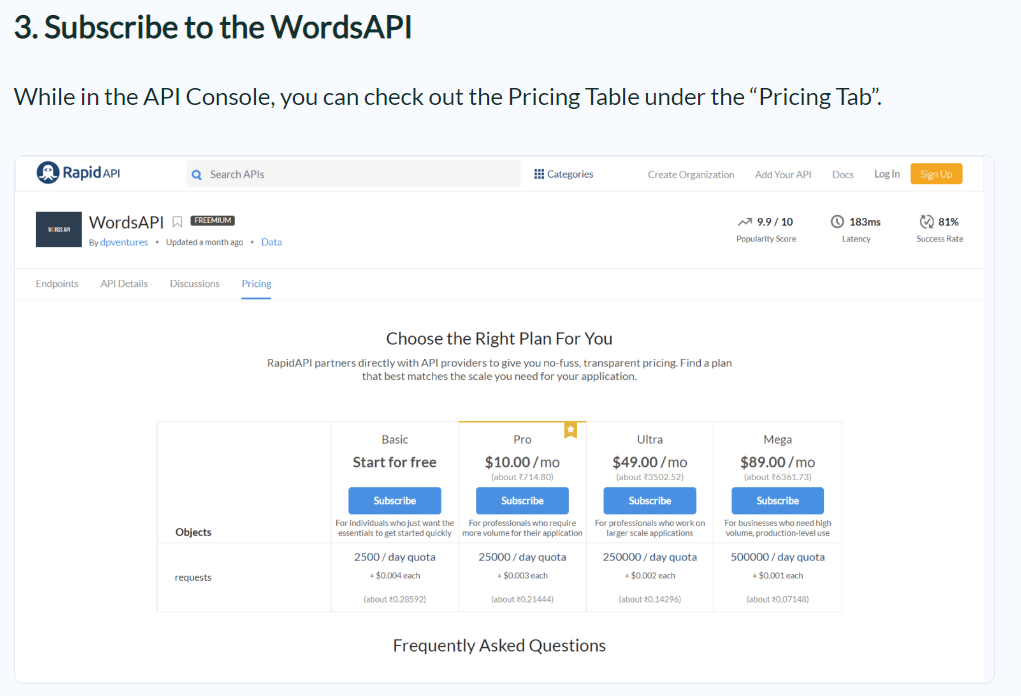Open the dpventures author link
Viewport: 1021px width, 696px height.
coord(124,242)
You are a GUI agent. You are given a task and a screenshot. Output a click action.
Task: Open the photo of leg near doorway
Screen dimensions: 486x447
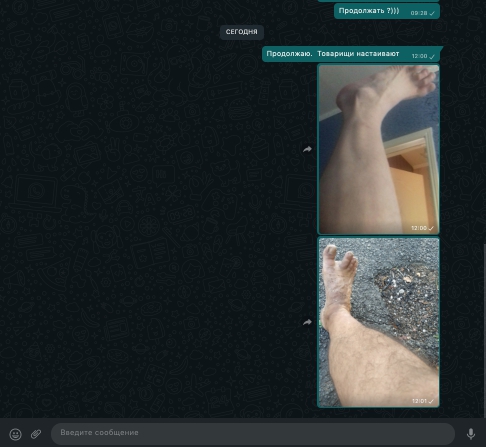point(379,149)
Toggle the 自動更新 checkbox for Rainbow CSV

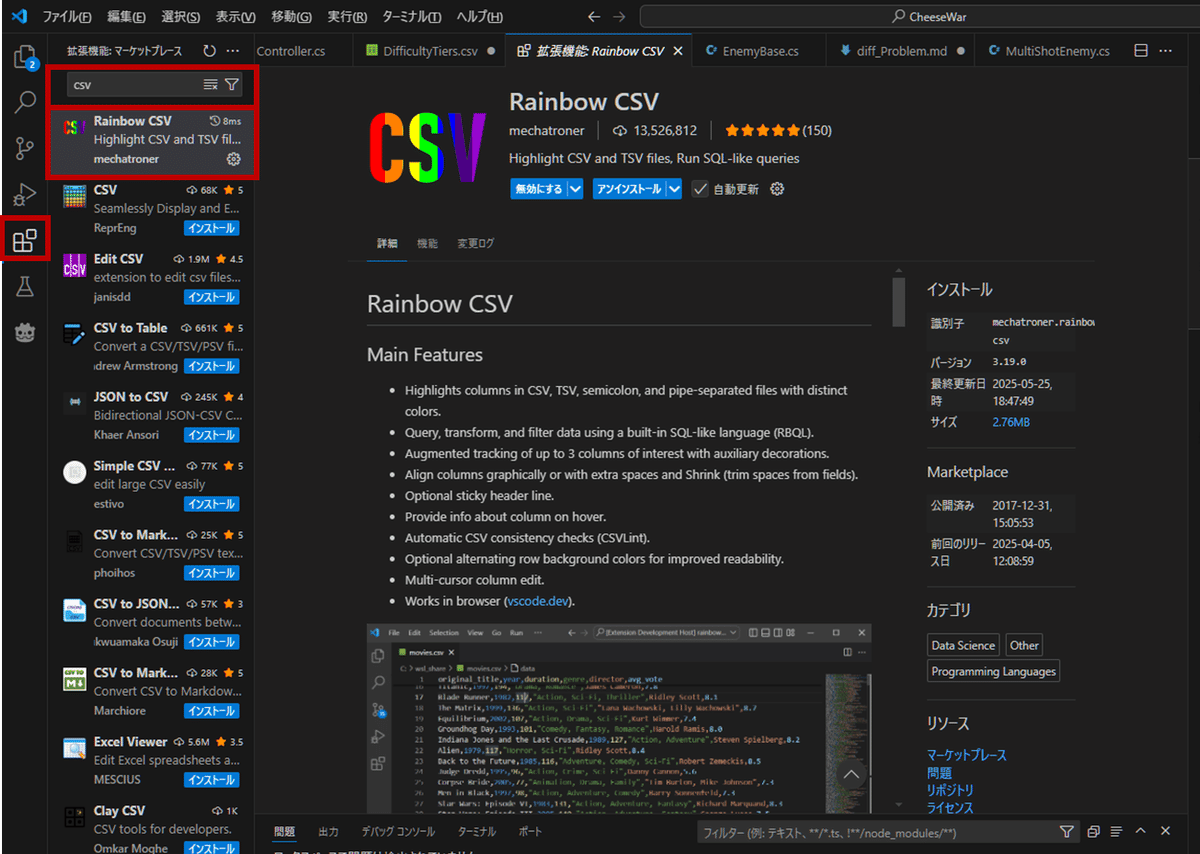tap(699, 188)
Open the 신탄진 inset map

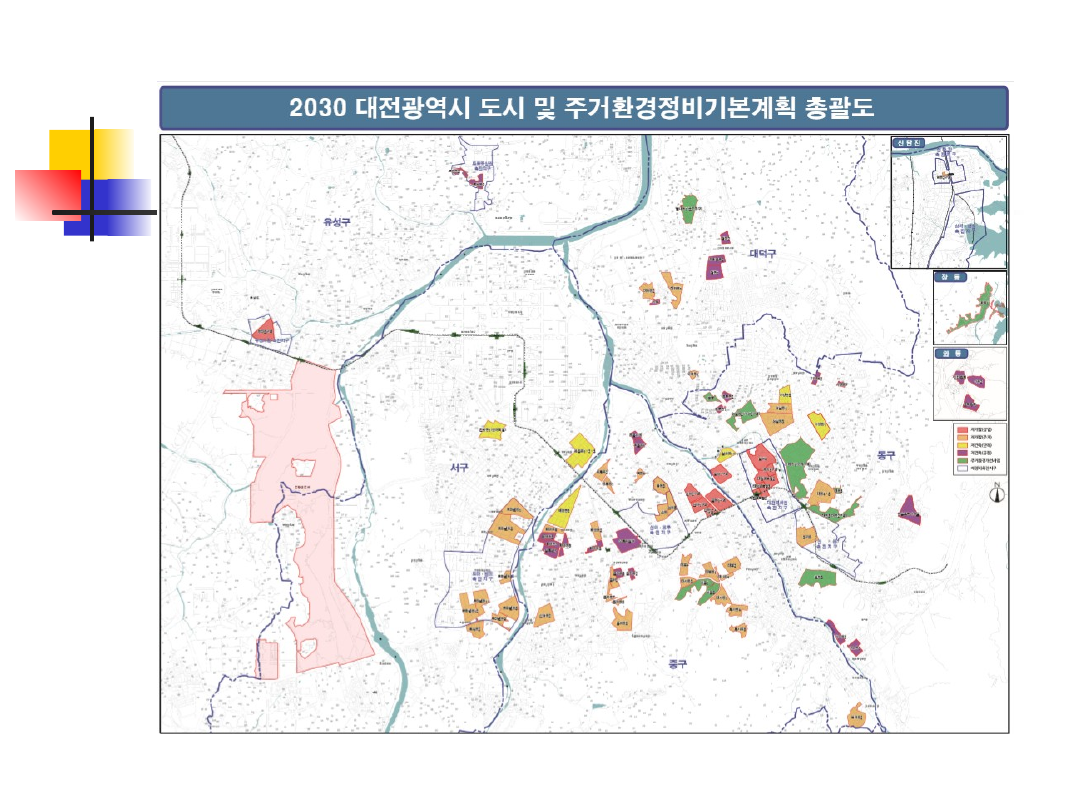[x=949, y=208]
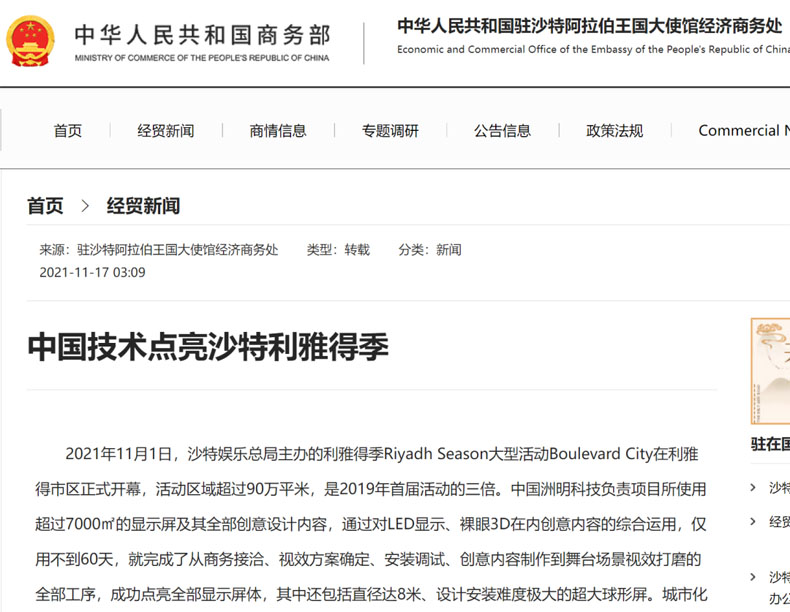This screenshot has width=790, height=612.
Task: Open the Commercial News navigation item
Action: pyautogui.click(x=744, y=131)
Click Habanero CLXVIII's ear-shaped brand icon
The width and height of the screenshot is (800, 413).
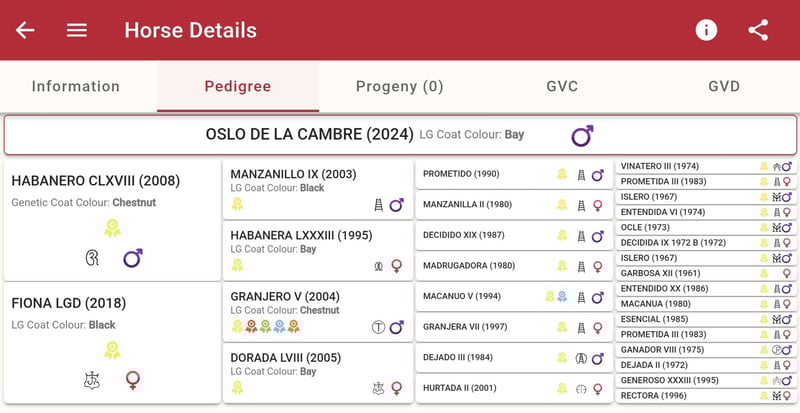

- _Task goal_: From the line with "Task: Open the photo of leg near doorway" down to the last line of the records above, restate each line verbatim, passing over any picture.

- _Answer for the task_:
Task: Open the photo of leg near doorway
Screen dimensions: 486x447
point(379,149)
Toggle the 自動更新 checkbox for Rainbow CSV

tap(699, 188)
Open the 신탄진 inset map

[x=949, y=208]
This screenshot has width=790, height=612.
Task: Open the Commercial News navigation item
Action: pyautogui.click(x=744, y=131)
Click Habanero CLXVIII's ear-shaped brand icon
The width and height of the screenshot is (800, 413).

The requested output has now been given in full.